Regex optional capturing group?

forsajt picture forsajt · Feb 28, 2015 · Viewed 51.7k times · Source

After hours of searching I decided to ask this question. Why doesn't this regular expression ^(dog).+?(cat)? work as I think it should work (i.e. capture the first dog and cat if there is any)? What am I missing here?

dog, cat
dog, dog, cat
dog, dog, dog

Answer

Sergey Kalinichenko picture Sergey Kalinichenko · Feb 28, 2015

The reason that you do not get an optional cat after a reluctantly-qualified .+? is that it is both optional and non-anchored: the engine is not forced to make that match, because it can legally treat the cat as the "tail" of the .+? sequence.
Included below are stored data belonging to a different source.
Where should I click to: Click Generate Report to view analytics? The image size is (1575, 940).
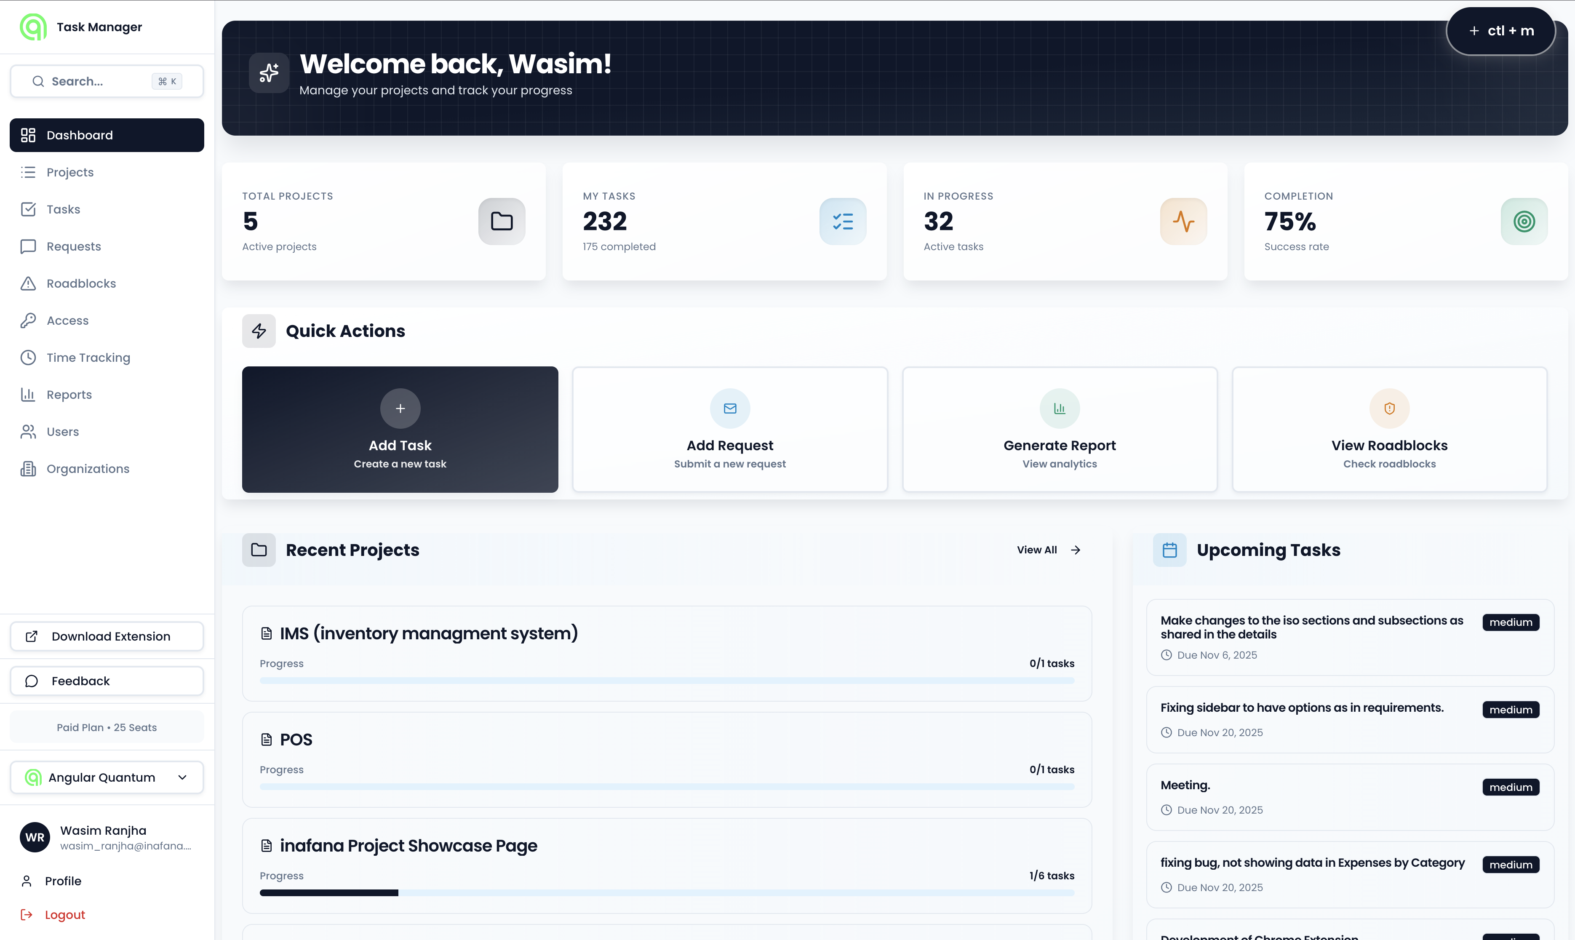click(1059, 429)
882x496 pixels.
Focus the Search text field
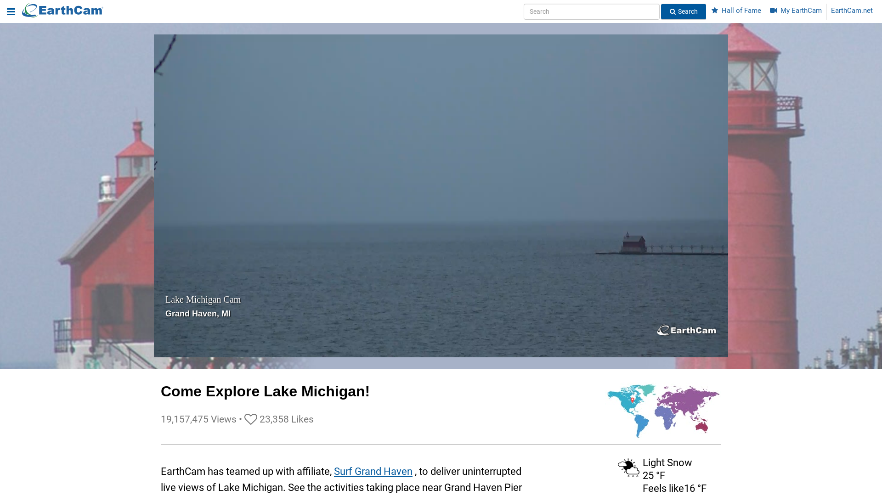591,12
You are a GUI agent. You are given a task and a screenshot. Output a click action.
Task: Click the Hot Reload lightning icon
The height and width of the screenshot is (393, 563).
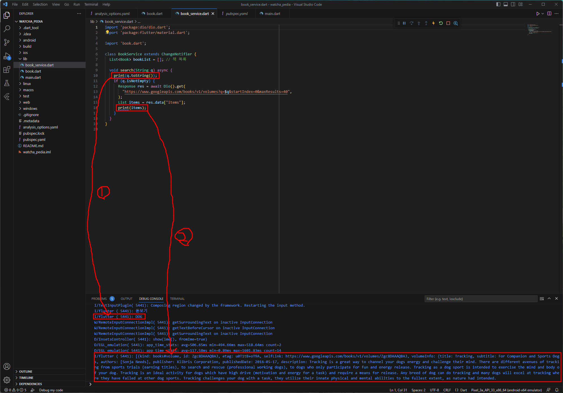(433, 23)
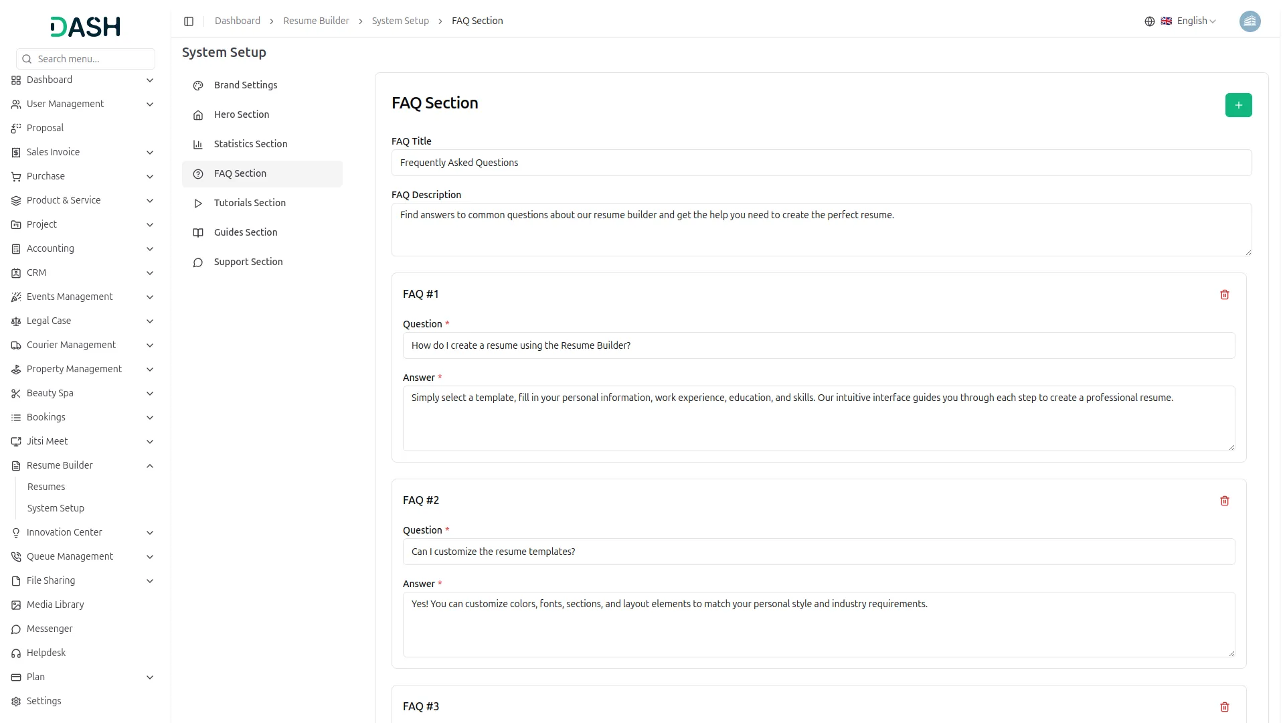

If yo anchor the cat at the end of the string, i.e. use ^(dog).+?(cat)?$, you would get a match, though:

Pattern p = Pattern.compile("^(dog).+?(cat)?$");
for (String s : new String[] {"dog, cat", "dog, dog, cat", "dog, dog, dog"}) {
    Matcher m = p.matcher(s);
    if (m.find()) {
        System.out.println(m.group(1)+" "+m.group(2));
    }
}

This prints (demo 1)

dog cat
dog cat
dog null

Do you happen to know how to deal with it in case there's something after cat?

You can deal with it by constructing a trickier expression that matches anything except cat, like this:

^(dog)(?:[^c]|c[^a]|ca[^t])+(cat)?

Now the cat could happen anywhere in the string without an anchor (demo 2).